“ESTABLISHED THE IMPORTANCE OF FINGERPRINTS IN BOTH BIOLOGICAL AND CRIMINOLOGICAL INVESTIGATION”: FIRST EDITION OF GALTON’S FINGER PRINTS, 1892
GALTON, Francis. Finger Prints. London: Macmillan, 1892. Octavo, original maroon cloth, uncut and mostly unopened.
First edition of Galton’s landmark work, with 24 figures on sixteen plates (one double-page and in color) and 34 tables; Galton’s own fingerprints are reproduced on the title page.
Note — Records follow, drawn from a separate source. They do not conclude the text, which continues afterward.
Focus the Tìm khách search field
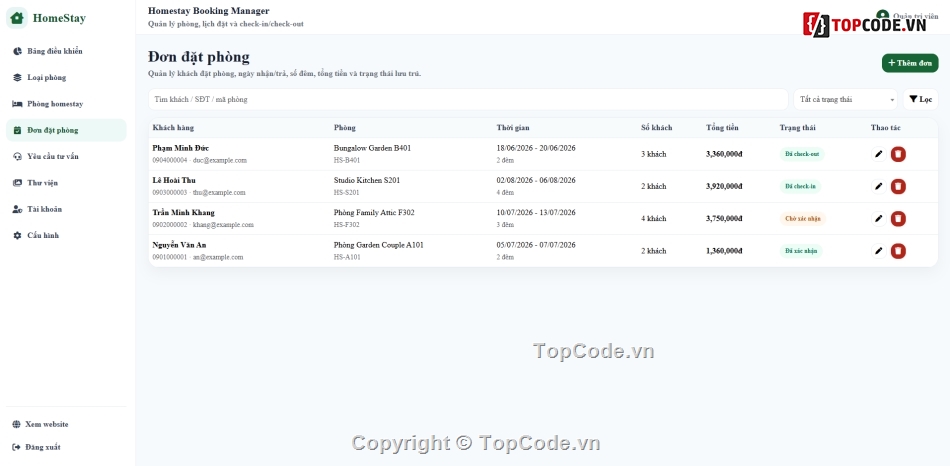Viewport: 950px width, 466px height. 468,99
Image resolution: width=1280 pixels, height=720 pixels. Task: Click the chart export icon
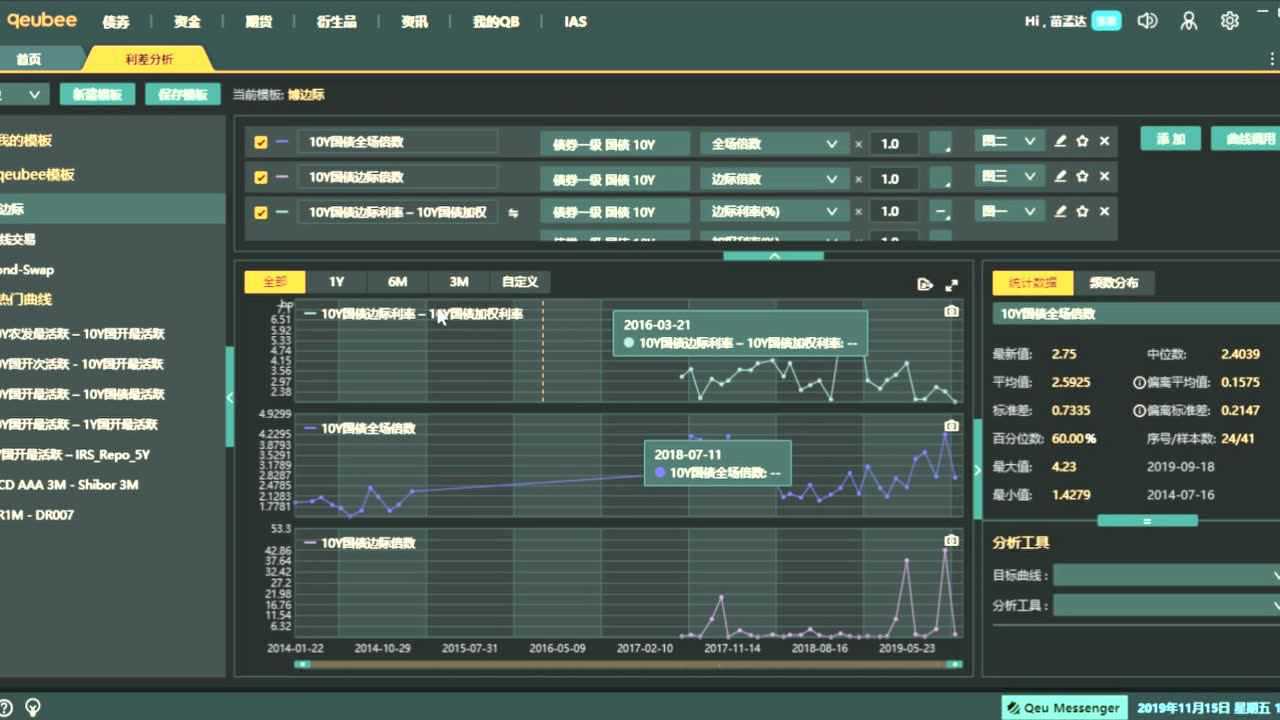pyautogui.click(x=925, y=284)
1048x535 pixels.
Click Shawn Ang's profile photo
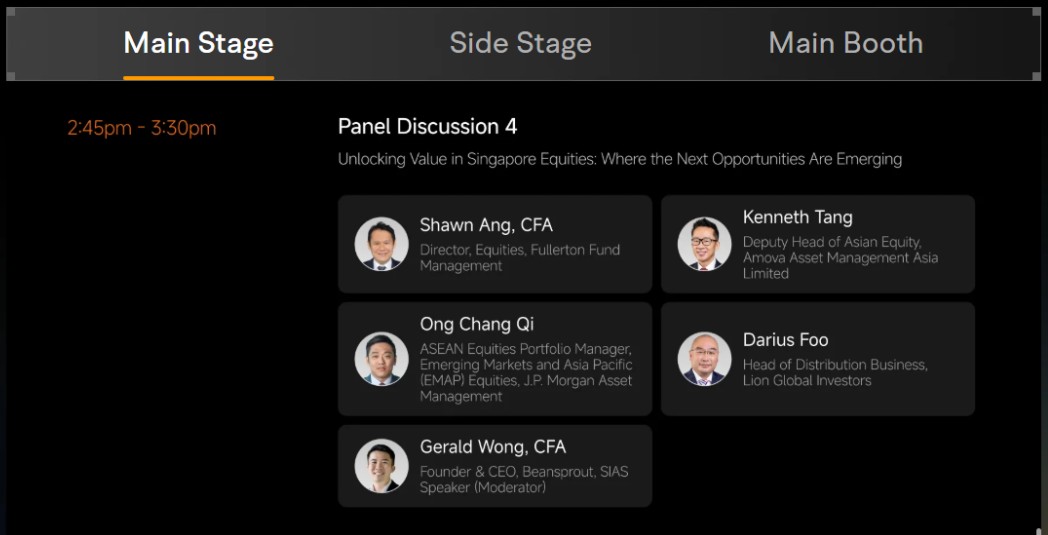click(382, 243)
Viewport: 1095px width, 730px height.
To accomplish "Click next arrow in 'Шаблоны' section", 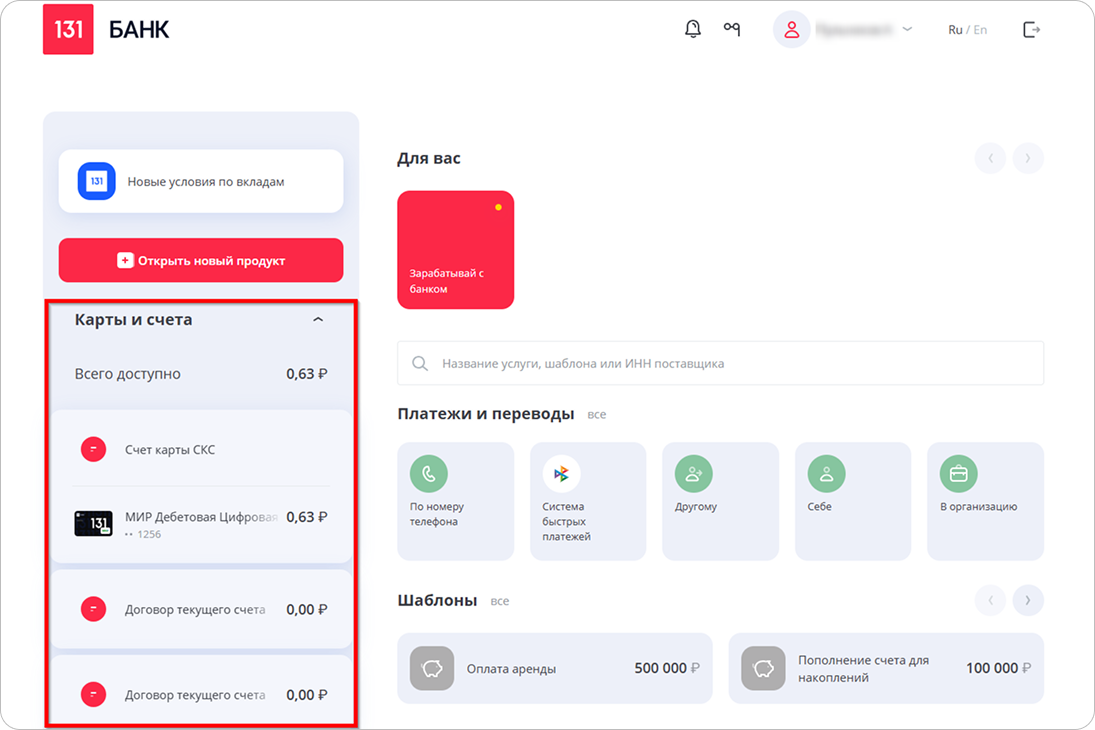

“The earliest modern use of finger-prints as a means of identification was by Thomas Bewick, the engraver. His thumbprint appears on receipts for the first edition of his Aesop in 1818… W.J. Herschel [in an 1880 issue of Nature] reported his use of the handprints of Hindu natives on contracts from 1858 onwards. Before he left India he had instituted a primitive system of criminal identification by means of finger-prints” (PMM 376). Galton, the cousin of Charles Darwin and a pioneer in the study of heredity and genetics, was greatly interested in Herschel’s work, writing three papers on the subject in 1890 and 1891. With Finger Prints, “Galton gathered together all the earlier studies and recorded other experiments, illustrated from photographs and drawings. The outcome of this was the appointment in 1899 of a Royal Commission which came out in favour of the adoption of the system by the British police forces” (PMM 376). “Galton pioneered the development of the finger-print system as a means of personal identification. In the present work, which established the importance of fingerprints in both biological and criminological investigation, Galton described his methods of taking clear and permanent impressions of fingerprints, noted the persistence through life of both the gross and minute details of fingerprint patterns, and demonstrated that the odds of obtaining similar fingerprints from two different fingers were so astronomically great as to prove that two identical fingerprints must be the product of the same finger. He classed fingerprints by the three major categories of whorl, loop, and arch, following the method suggested by Henry Faulds in 1880 [in the same issue of Nature as Herschel’s report]. He also amassed the first data on the influence of heredity on fingerprint patterns, showing that pattern types were transmitted through inheritance” (Norman 867). Garrison & Morton 186.
Text fine, light fading to spine of original cloth. A near-fine copy.